**WORK INSTRUCTIONS**
Return the whole of the data exactly.

**DATA**
-- -- --

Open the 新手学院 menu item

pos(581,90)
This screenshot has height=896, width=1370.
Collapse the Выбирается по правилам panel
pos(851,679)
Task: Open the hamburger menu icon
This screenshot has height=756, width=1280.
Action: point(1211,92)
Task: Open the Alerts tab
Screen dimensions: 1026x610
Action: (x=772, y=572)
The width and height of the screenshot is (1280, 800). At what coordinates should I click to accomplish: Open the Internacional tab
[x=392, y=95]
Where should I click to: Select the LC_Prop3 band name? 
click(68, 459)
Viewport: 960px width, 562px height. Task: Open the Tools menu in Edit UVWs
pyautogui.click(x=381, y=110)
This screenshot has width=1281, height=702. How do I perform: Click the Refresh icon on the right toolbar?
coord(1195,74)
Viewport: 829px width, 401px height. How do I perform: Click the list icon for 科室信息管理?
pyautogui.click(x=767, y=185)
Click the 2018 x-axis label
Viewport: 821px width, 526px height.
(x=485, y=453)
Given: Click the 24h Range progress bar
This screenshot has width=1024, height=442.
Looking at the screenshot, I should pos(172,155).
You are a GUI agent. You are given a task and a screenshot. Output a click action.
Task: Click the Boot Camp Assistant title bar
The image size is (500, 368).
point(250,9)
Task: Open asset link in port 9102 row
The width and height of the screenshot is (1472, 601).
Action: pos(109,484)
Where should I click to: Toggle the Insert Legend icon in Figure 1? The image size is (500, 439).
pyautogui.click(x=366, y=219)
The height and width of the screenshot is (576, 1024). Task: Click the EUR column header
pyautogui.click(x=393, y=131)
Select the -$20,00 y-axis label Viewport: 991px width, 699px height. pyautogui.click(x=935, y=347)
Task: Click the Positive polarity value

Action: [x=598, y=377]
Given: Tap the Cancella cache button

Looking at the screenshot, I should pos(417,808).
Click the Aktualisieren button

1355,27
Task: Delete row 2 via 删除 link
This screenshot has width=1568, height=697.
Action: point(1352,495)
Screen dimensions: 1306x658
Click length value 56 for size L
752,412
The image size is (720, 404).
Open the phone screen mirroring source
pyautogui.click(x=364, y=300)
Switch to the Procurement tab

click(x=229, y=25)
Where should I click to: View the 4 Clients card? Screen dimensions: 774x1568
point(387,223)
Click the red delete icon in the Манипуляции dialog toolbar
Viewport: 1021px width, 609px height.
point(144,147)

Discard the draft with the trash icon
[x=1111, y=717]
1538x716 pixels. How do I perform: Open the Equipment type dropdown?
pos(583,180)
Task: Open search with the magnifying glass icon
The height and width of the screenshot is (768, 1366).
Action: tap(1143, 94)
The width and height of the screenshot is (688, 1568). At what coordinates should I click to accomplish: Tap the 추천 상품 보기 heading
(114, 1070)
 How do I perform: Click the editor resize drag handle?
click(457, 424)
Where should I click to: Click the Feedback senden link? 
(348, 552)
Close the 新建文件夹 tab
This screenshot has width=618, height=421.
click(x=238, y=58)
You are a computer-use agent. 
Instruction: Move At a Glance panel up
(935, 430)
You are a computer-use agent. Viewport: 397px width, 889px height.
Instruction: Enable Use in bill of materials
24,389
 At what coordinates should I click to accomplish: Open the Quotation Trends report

-- -- --

**RESULT OF THE TASK**
Open the 新手学院 menu item

pos(581,90)
This screenshot has height=896, width=1370.
Collapse the Выбирается по правилам panel
pos(851,679)
Task: Open the hamburger menu icon
This screenshot has height=756, width=1280.
Action: point(1211,92)
Task: Open the Alerts tab
Screen dimensions: 1026x610
Action: (x=772, y=572)
The width and height of the screenshot is (1280, 800). At what coordinates should I click to accomplish: Open the Internacional tab
[x=392, y=95]
Where should I click to: Select the LC_Prop3 band name? 
click(68, 459)
Viewport: 960px width, 562px height. Task: Open the Tools menu in Edit UVWs
pyautogui.click(x=381, y=110)
This screenshot has width=1281, height=702. How do I perform: Click the Refresh icon on the right toolbar?
coord(1195,74)
Viewport: 829px width, 401px height. How do I perform: Click the list icon for 科室信息管理?
pyautogui.click(x=767, y=185)
Click the 2018 x-axis label
Viewport: 821px width, 526px height.
(x=485, y=453)
Given: Click the 24h Range progress bar
This screenshot has width=1024, height=442.
Looking at the screenshot, I should pos(172,155).
You are a GUI agent. You are given a task and a screenshot. Output a click action.
Task: Click the Boot Camp Assistant title bar
The image size is (500, 368).
point(250,9)
Task: Open asset link in port 9102 row
The width and height of the screenshot is (1472, 601).
Action: pos(109,484)
Where should I click to: Toggle the Insert Legend icon in Figure 1? The image size is (500, 439).
pyautogui.click(x=366, y=219)
The height and width of the screenshot is (576, 1024). Task: Click the EUR column header
pyautogui.click(x=393, y=131)
Select the -$20,00 y-axis label Viewport: 991px width, 699px height. pyautogui.click(x=935, y=347)
Task: Click the Positive polarity value

Action: [x=598, y=377]
Given: Tap the Cancella cache button

Looking at the screenshot, I should pos(417,808).
Click the Aktualisieren button

1355,27
Task: Delete row 2 via 删除 link
This screenshot has width=1568, height=697.
Action: point(1352,495)
Screen dimensions: 1306x658
Click length value 56 for size L
752,412
The image size is (720, 404).
Open the phone screen mirroring source
pyautogui.click(x=364, y=300)
Switch to the Procurement tab

click(x=229, y=25)
Where should I click to: View the 4 Clients card? Screen dimensions: 774x1568
point(387,223)
Click the red delete icon in the Манипуляции dialog toolbar
Viewport: 1021px width, 609px height.
point(144,147)

Discard the draft with the trash icon
[x=1111, y=717]
1538x716 pixels. How do I perform: Open the Equipment type dropdown?
pos(583,180)
Task: Open search with the magnifying glass icon
The height and width of the screenshot is (768, 1366).
Action: tap(1143, 94)
The width and height of the screenshot is (688, 1568). At what coordinates should I click to accomplish: Tap the 추천 상품 보기 heading
(114, 1070)
 How do I perform: Click the editor resize drag handle?
click(457, 424)
Where should I click to: Click the Feedback senden link? 
(348, 552)
Close the 新建文件夹 tab
This screenshot has width=618, height=421.
click(x=238, y=58)
You are a computer-use agent. 
Instruction: Move At a Glance panel up
(935, 430)
You are a computer-use agent. Viewport: 397px width, 889px height.
Instruction: Enable Use in bill of materials
24,389
 At what coordinates should I click to accomplish: Open the Quotation Trends report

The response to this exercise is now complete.